- **Exercise instructions**
Without the pictures, set down everything in the listing exactly.

- **Study material**
Content starts

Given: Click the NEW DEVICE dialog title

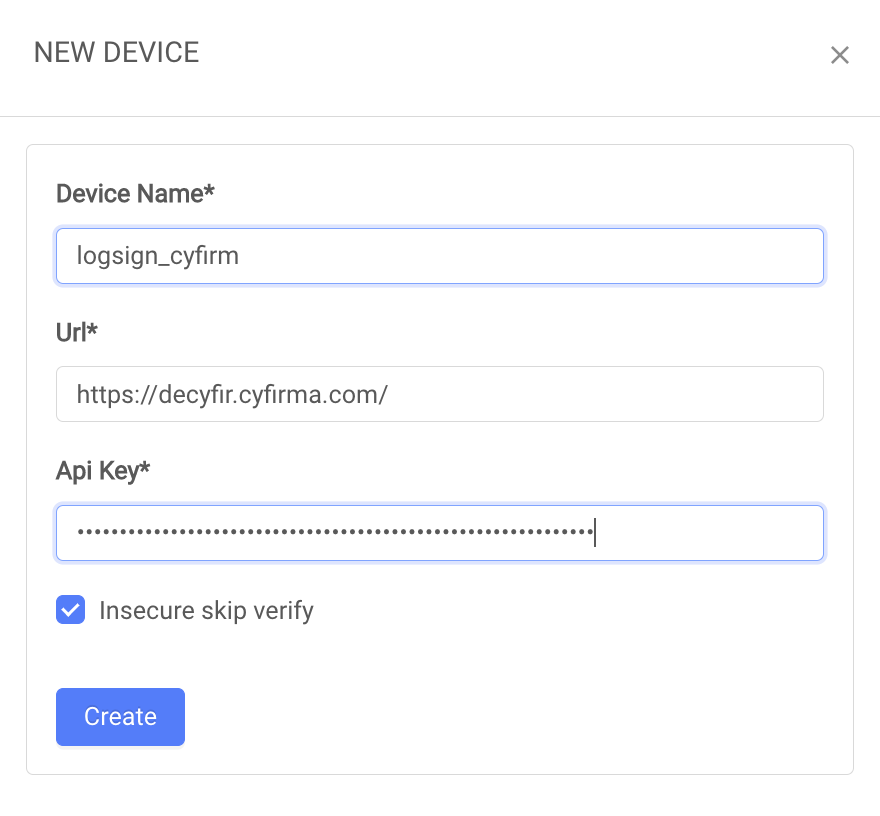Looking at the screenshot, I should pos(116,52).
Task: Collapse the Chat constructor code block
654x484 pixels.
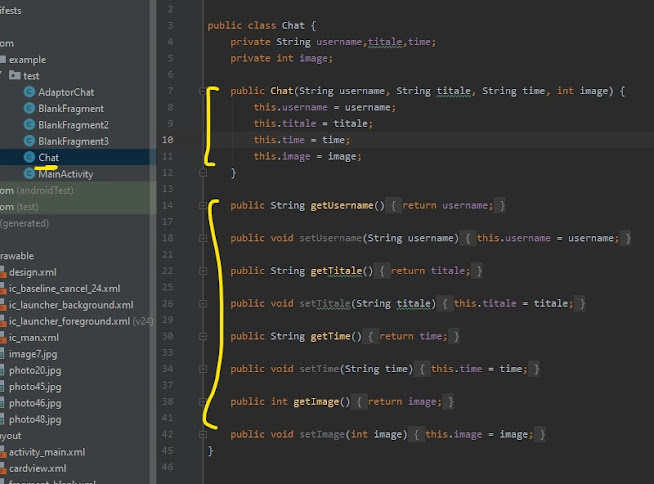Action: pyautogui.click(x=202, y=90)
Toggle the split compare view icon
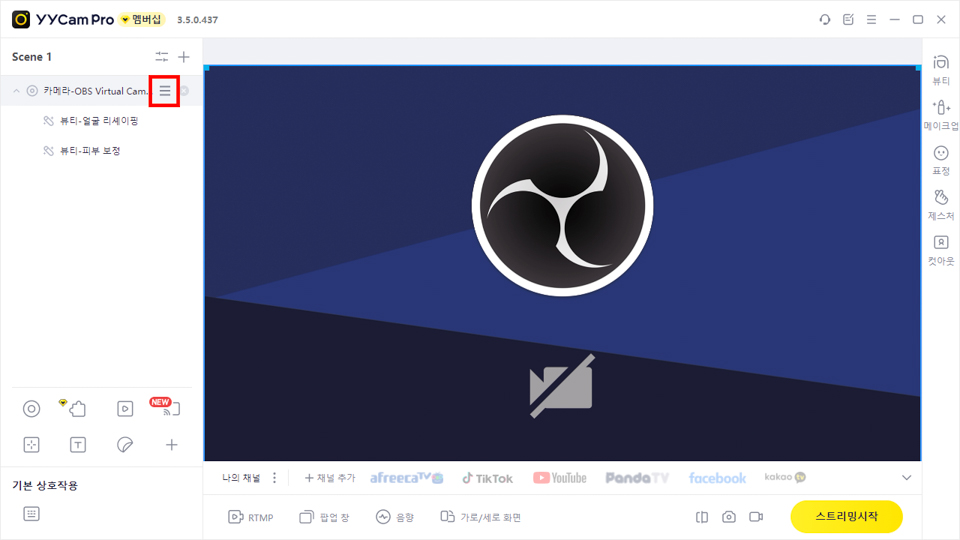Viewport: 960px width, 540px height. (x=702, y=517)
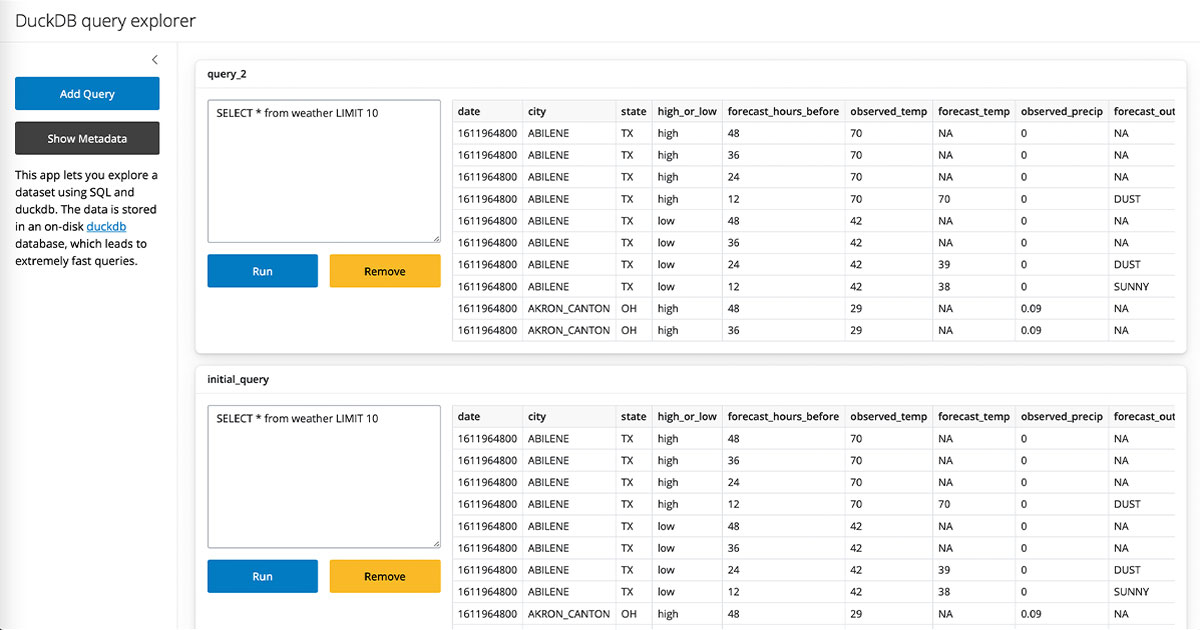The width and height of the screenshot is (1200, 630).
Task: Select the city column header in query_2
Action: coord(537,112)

Content ends

- **Worked solution**
Given: Click the NEW DEVICE dialog title

Looking at the screenshot, I should pos(116,52).
Task: Collapse the Chat constructor code block
654x484 pixels.
Action: pyautogui.click(x=202, y=90)
Toggle the split compare view icon
Viewport: 960px width, 540px height. (x=702, y=517)
The width and height of the screenshot is (1200, 630).
Task: Select the city column header in query_2
Action: coord(537,112)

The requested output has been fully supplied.